### Document ###

In recent months, however, state education officials have been working to develop a new assessment program that they hope will not only appease their critics but also foster more “developmentally appropriate’’ kindergarten classes.

“The glory of this instrument is that it is an instructional tool, not just for children but for the adults who administer it,” said Diane Cousineau, a legislative program analyst with the House research committee.

Because the procedure assesses children according to developmental milestones, “just doing it shows you what a developmental unit should look like if you’ve never had one,” she said. “It’s delightfully subversive.”

The issue of whether and how to assess kindergartners’ skills--and how to address their developmental differences--was hotly debated here this month at the annual conference of the National Association for the Education of Young Children.

At a symposium on “testing, tracking, and timing,” n.a.e.y.c. leaders and panelists urged schools to cut down on standardized testing and retention in the early grades. Georgia’s former testing mandate, they argued, was a “bad policy decision.”

“It’s very fitting that this discussion take place in Atlanta, because Georgia placed itself in the center of a controversy two years ago’’ by requiring that kindergartners’ California Achievement Test scores be weighed in promotion decisions, said Susan Bredekamp, the group’s director of professional development.

She and others are quick to note, however, that State Superintendent of Schools Werner Rogers and the board of education agreed last spring to drop the cat and replace it with a more versatile, less formal assessment program. (See Education Week, March 15, 1989.)

“This is an example of how good evidence has changed the way policymakers act,” said Harriet Egertson, an early-childhood specialist with the Nebraska education department.

Under Georgia’s new assessment plan, which is in the final stages of development, teachers will be trained to assess pupils by asking them to perform specific activities and by maintaining observation checklists.

The assessment will gauge pupils’ mathematical/logical and communicative skills, as well as their personal, social, and physical development.

Teachers may conduct assessment activities--which range from observing how children handle books to asking them to arrange toys in a sequence--at different times for different children, providing four opportunities for the child to demonstrate a skill. They must complete observation checklists for each child once every three months.

“Children are not expected to be successful for something they are not prepared for,” said Sharon Meinhardt, early-childhood-education coordinator for the state department.

Teachers are to use the assessment information as “only one4source"--along with anecdotal records, other classwork, and parental input--in determining whether children are ready to move to 1st grade. “Decisions to retain must be justified,” Ms. Meinhart said, adding that social, personal, and physical factors are not sufficient to justify retention.

The assessments, coupled with a new state program that gives districts grants to offer more hands-on learning for at-risk kindergartners and 1st graders, “have the potential to change the face of teaching” in the state, Ms. Cousineau said. (See Education Week, Sept. 6, 1989.)

### Source data ###

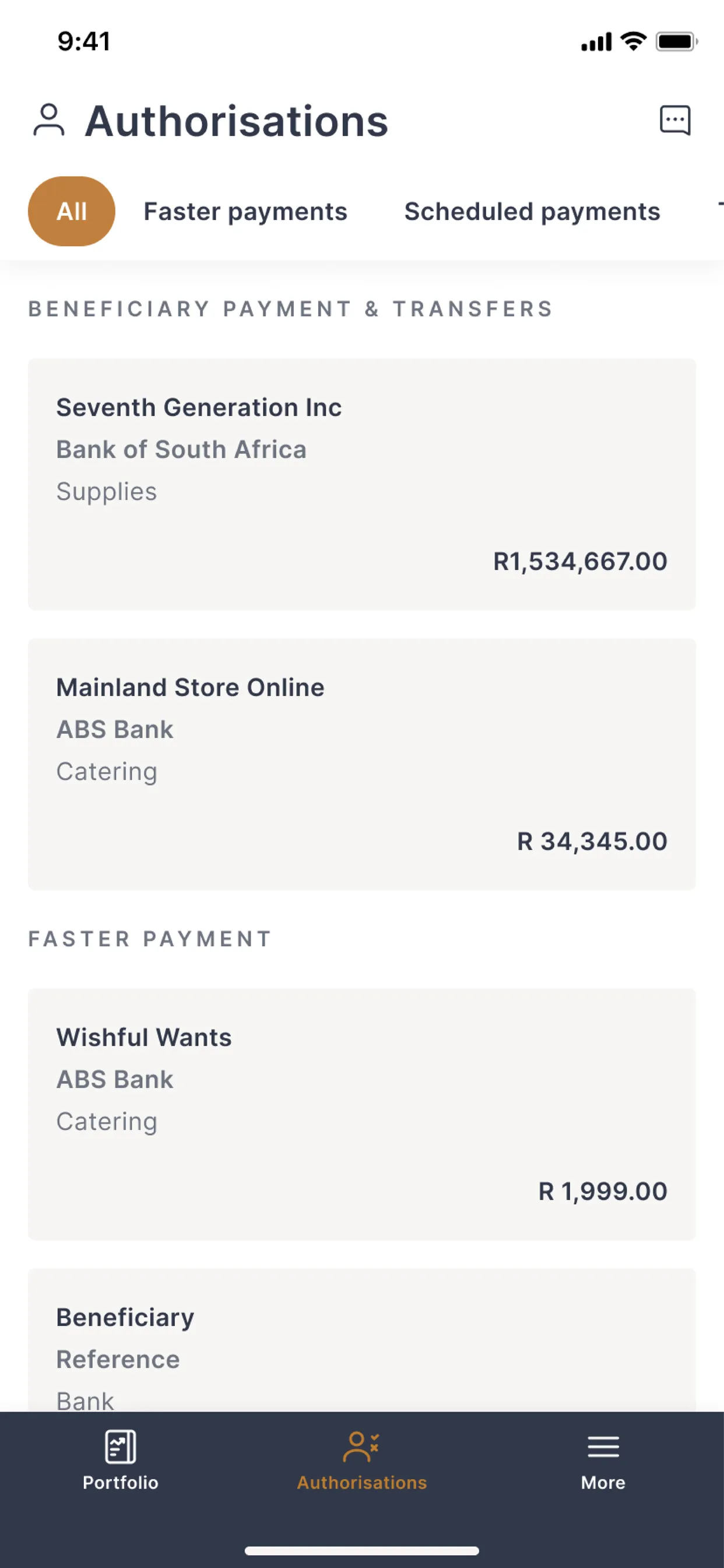
Task: Tap the Portfolio icon in bottom bar
Action: coord(121,1447)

###

## Problems to solve
- A) Answer these questions from the article on Georgia's kindergarten assessment:
(i) Which test's scores did Georgia require to be weighed in kindergarten promotion decisions?
(ii) How often must teachers complete observation checklists for each child under the new plan?
(iii) In what city did the symposium on "testing, tracking, and timing" take place?
- B) Write the next few paragraphs of the article on Georgia's kindergarten assessment, picking up after its last sentence.

## The results
- A)
(i) The California Achievement Test.
(ii) Once every three months.
(iii) Atlanta.

- B)
Hollis Q. Lathem, chairman of the state board, said the panel is likely to approve the assessment package once it is completed. Because it meets the statutory requirement for a 1st-grade readiness assessment, the program does not need approval by the legislature.

But Ms. Cousineau noted that lawmakers could propose changes once implementation begins.

She also suggested that schools accustomed to “routinely retaining” large numbers of pupils may challenge the new approach.

While applauding the state for its willingness to change, early-childhood experts continue to express doubts about whether assessments should be used in gauging 1st-grade readiness. “I would raise questions about any procedure that would result in a recommendation for retention,” Ms. Egertson said.

Ms. Bredekamp voiced similar reservations, but added that the state has a “unique opportunity to be a testing ground” for a “developmentally appropriate kindergarten assessment.”

“Unfortunately, they are being forced to change in an environment that is going to have such great public scrutiny,” Ms. Bredekamp said. “They need to be given time without people screaming down their necks that it isn’t perfect the first time.”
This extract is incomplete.